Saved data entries
◆ ◆ ◆ ◆ ◆
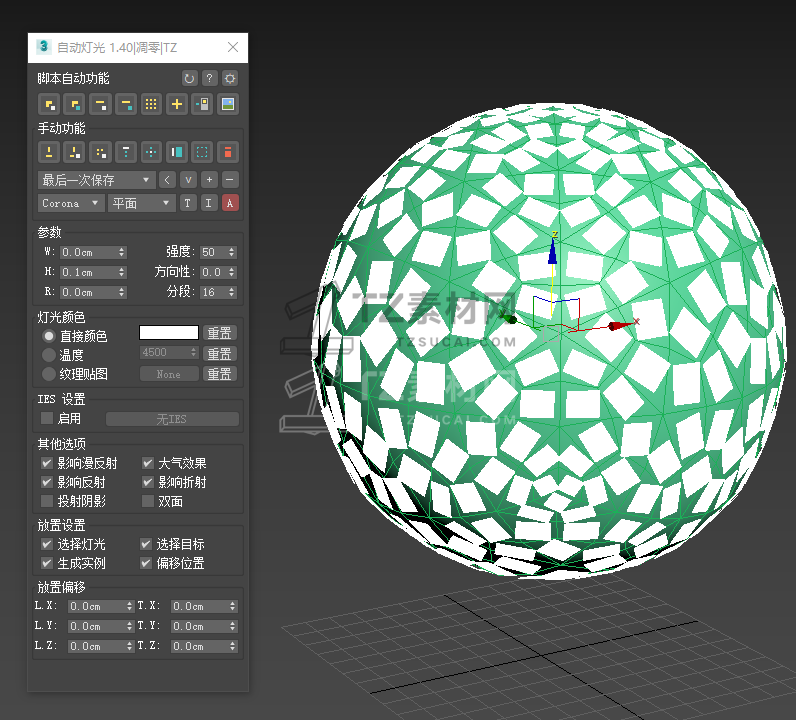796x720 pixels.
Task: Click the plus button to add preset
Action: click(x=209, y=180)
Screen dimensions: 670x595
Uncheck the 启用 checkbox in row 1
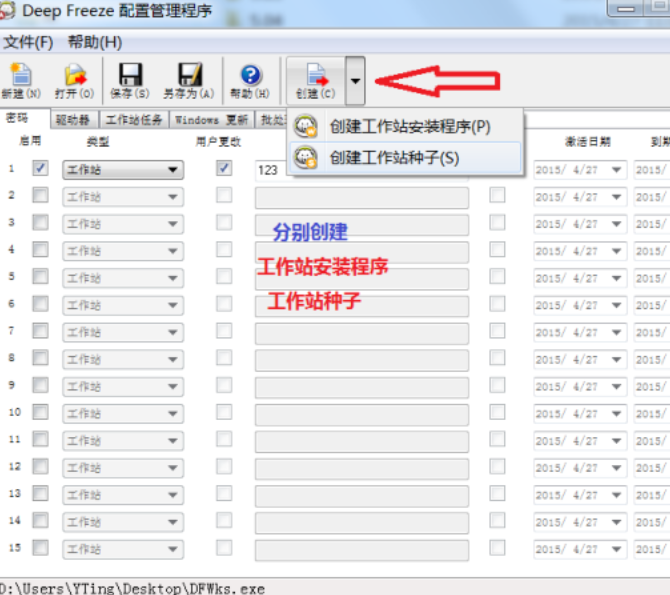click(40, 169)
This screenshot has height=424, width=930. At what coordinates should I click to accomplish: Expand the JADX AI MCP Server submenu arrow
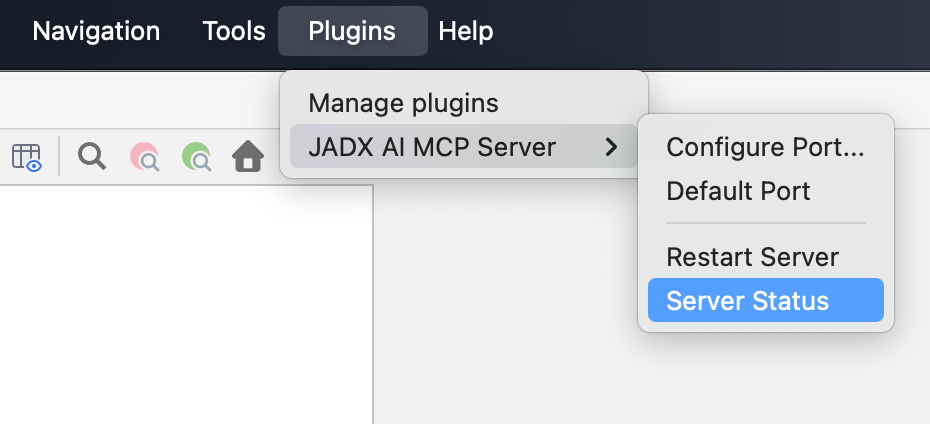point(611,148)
◆ ◆ ◆ ◆ ◆
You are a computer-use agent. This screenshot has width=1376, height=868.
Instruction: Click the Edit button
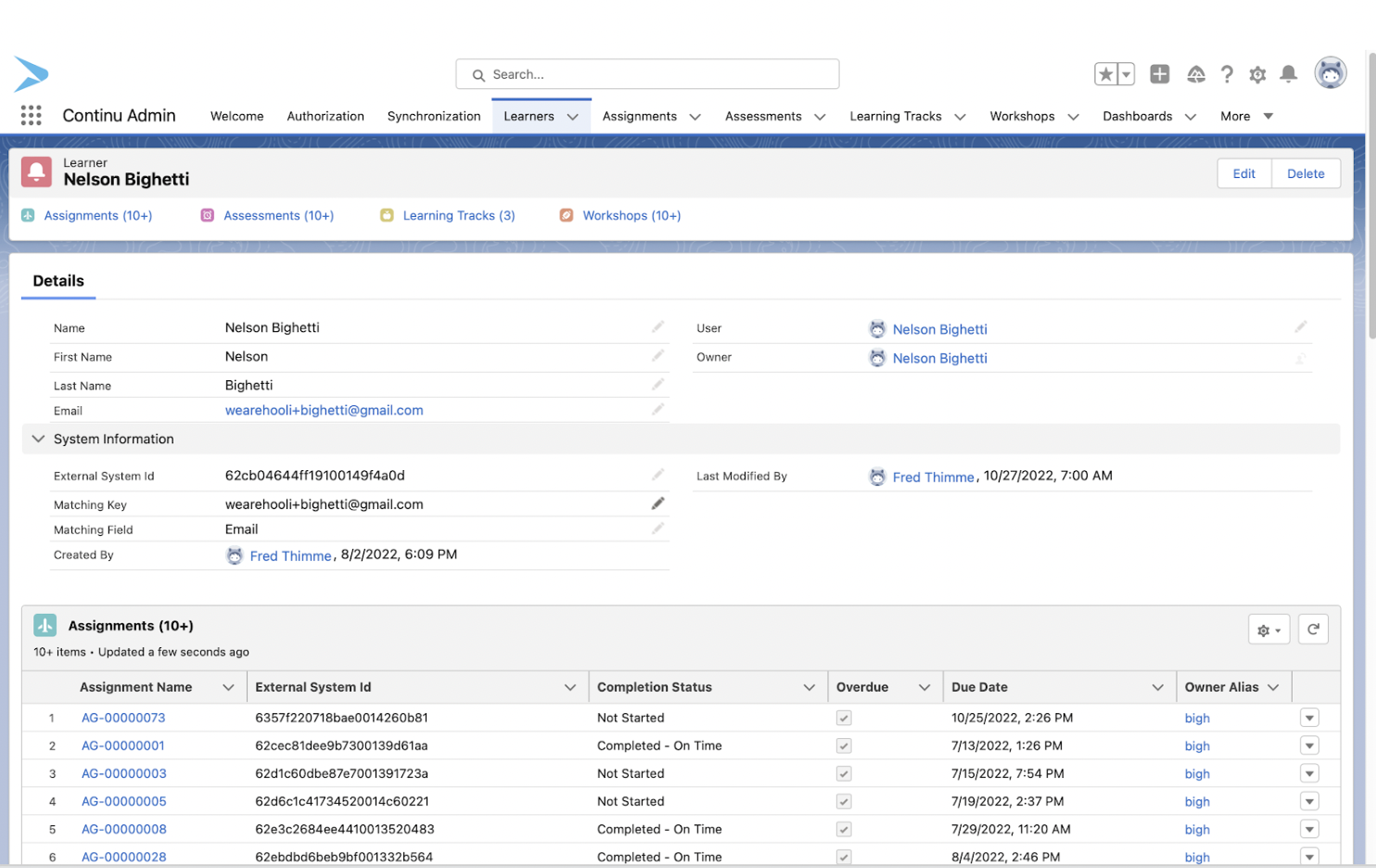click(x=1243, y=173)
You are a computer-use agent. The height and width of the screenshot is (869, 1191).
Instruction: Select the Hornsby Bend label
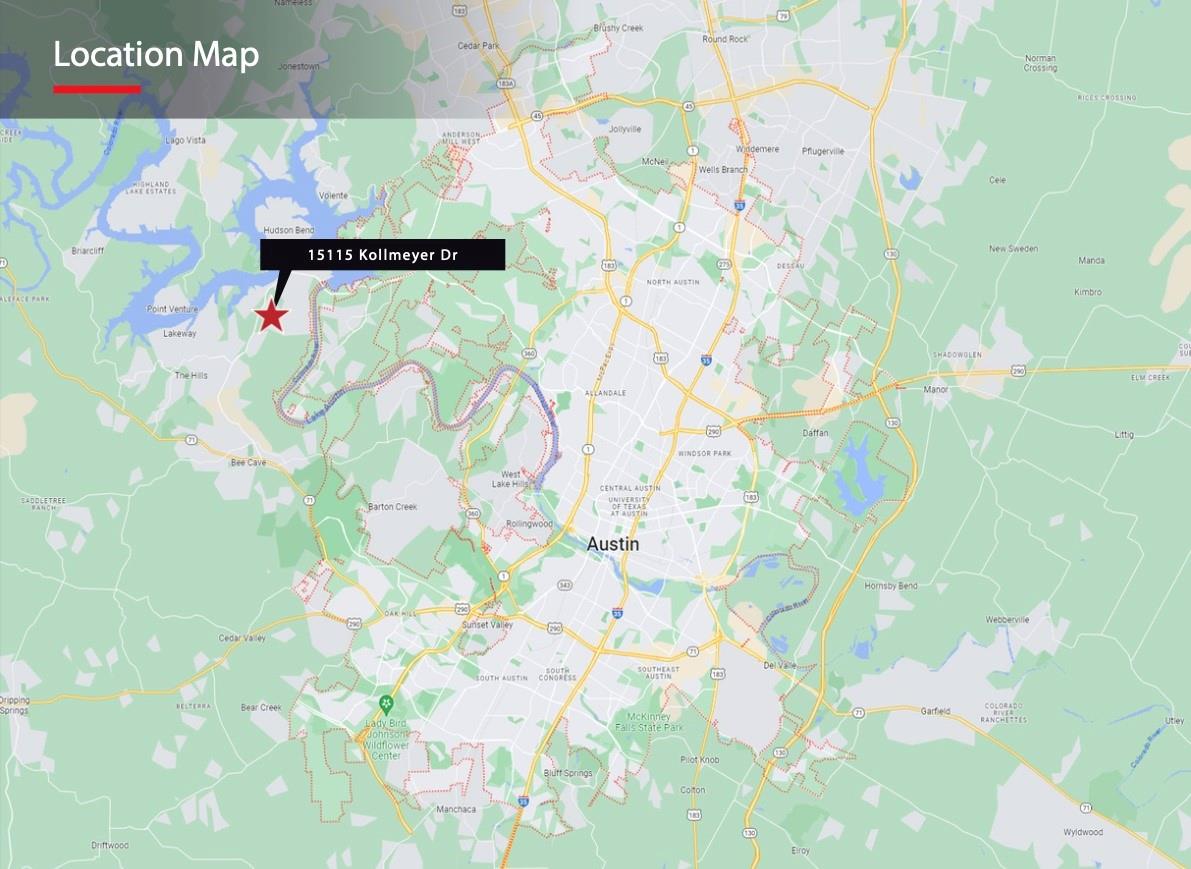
◆ ◆ ◆ ◆ ◆
Using the records above, copy each line that contains "agent".

* [ANSWER AREA]
You are a computer-use agent. This screenshot has width=1376, height=868.
You are a computer-use agent. The height and width of the screenshot is (869, 1191).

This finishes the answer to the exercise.